_EXERCISE DESCRIPTION_
In the passage below on personal jurisdiction over banks, why did one court recently decline to exercise specific personal jurisdiction over foreign banks accused of manipulating the Canadian Dollar Offered Rate? Answer in one to three sentences.

_TEXT SHOWN_
= = =
Plaintiffs have sought to avoid the impact of Daimler by advancing theories based on consent to jurisdiction – specifically by arguing that obtaining a business licence to operate within a state, as banks must to operate a local branch, should constitute consent to general jurisdiction there. States have issued conflicting opinions on this point.40 In New York, the highest court has not determined whether a licence to do business in the state will function as consent to personal jurisdiction. However, an intermediate appellate court has held that, in light of Daimler, 'it cannot be said that a corporation's compliance with the existing business registration statutes constitutes consent to the general jurisdiction of New York courts.'41 Thus, while legislation is pending to impose consent to personal jurisdiction by registration in the state, even if passed into law, such a requirement could be void as unconstitutional.42

ii Specific personal jurisdiction

Plaintiffs have also sought to compensate for the loss of general jurisdiction in cases where it would previously have existed as a matter of course by broader assertions of specific jurisdiction, which requires that the claims arise out of the defendants' forum-related contacts, arguing that their suits 'arise out of or relate to' what are sometimes relatively minimal actions by the defendant company within the forum.43 This strategy was envisioned by Daimler itself, which noted that 'specific jurisdiction has become the centrepiece of modern jurisdiction theory.'44 Specific jurisdiction can be heavily fact-dependent and, while some courts require that the in-forum conduct be the proximate cause of the injury, other courts only require the in-forum conduct to be a but-for cause.45 Under either approach, the injury to the plaintiff must have a connection to the defendant's conduct within the forum, thereby providing a causal constraint on the use of specific jurisdiction. Thus, specific personal jurisdiction often exists where the injury to the plaintiff arises out of conduct taken in, or purposefully directed to, the forum.46 Because such conduct was not purposefully directed at a particular forum merely because it caused an injury there, one court recently declined to exercise specific personal jurisdiction over foreign banks that allegedly caused injuries in the US where the alleged conduct involved manipulation of the Canadian Dollar Offered Rate in Canada.47 While the relevant forum is most often the particular state in which the action is brought, certain types of claims aggregate all of a defendants' contacts with the US as a whole in determining whether the exercise of personal jurisdiction is permissible, including claims brought under the Securities and Exchange Act of 1934 (SEA) and the Commodities Exchange Act, the Racketeer Influenced and Corrupt Organizations Act (RICO), the Sherman Act, and certain bankruptcy-related claims.48

One area that has spurred particularly interesting litigation is banks' use of correspondent bank accounts in New York to clear dollar transactions within the state. In New York, those accounts can provide a basis for specific personal jurisdiction, but only where clearing transactions form part of the plaintiff's claim and the bank knowingly made use of the correspondent account (i.e., the bank acted with knowledge of the nature of the underlying transaction for which the correspondent account is used to move dollars as payment).49 In addition, correspondent accounts have been held to provide a basis for personal jurisdiction under New York law when the foreign bank is not a party to the US litigation but is served with a third party subpoena at least where there is a significant number of US correspondent accounts that it uses frequently.50 This area of law continues to evolve, as courts grapple with the extent to which routine banking contacts, such as use of New York correspondent accounts, are sufficient to create specific jurisdiction over otherwise non-US-related claims.
= = =
_GIVEN INFORMATION_
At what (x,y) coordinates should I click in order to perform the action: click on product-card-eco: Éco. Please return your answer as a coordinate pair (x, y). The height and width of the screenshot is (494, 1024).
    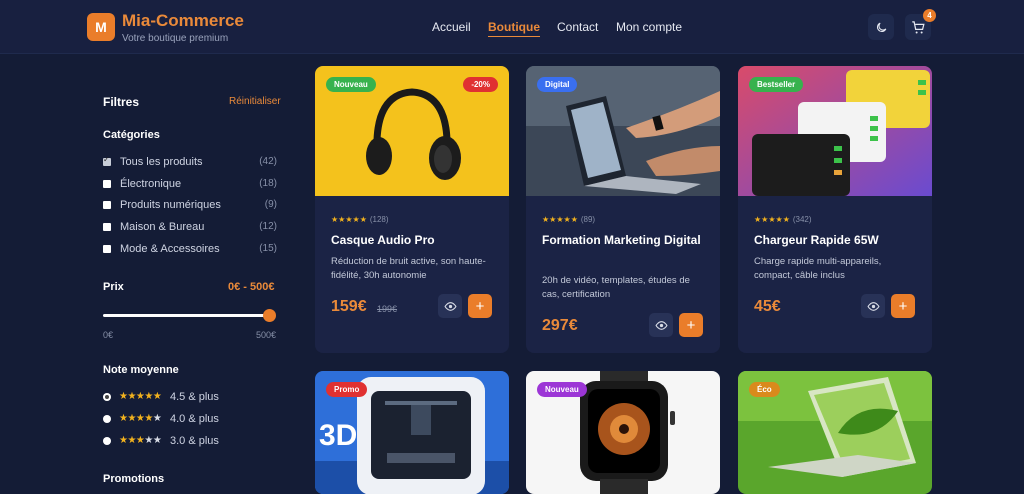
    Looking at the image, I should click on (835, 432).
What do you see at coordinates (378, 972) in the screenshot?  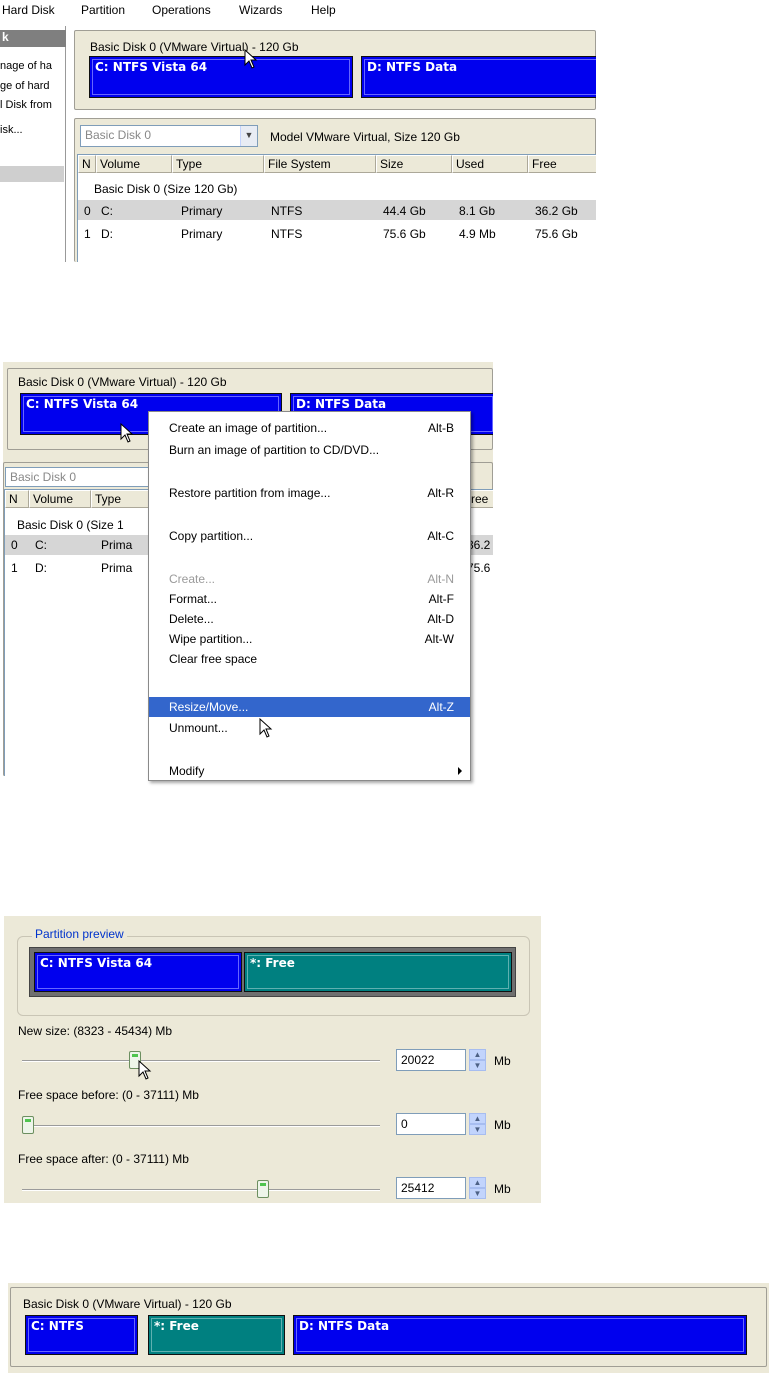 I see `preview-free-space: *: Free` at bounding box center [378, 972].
= = =
_RESPONSE BELOW_
The court declined because the alleged manipulation took place in Canada, and conduct is not purposefully directed at a particular forum merely because it caused an injury there. The banks' conduct was therefore not directed at the US, even though injuries allegedly occurred in the US.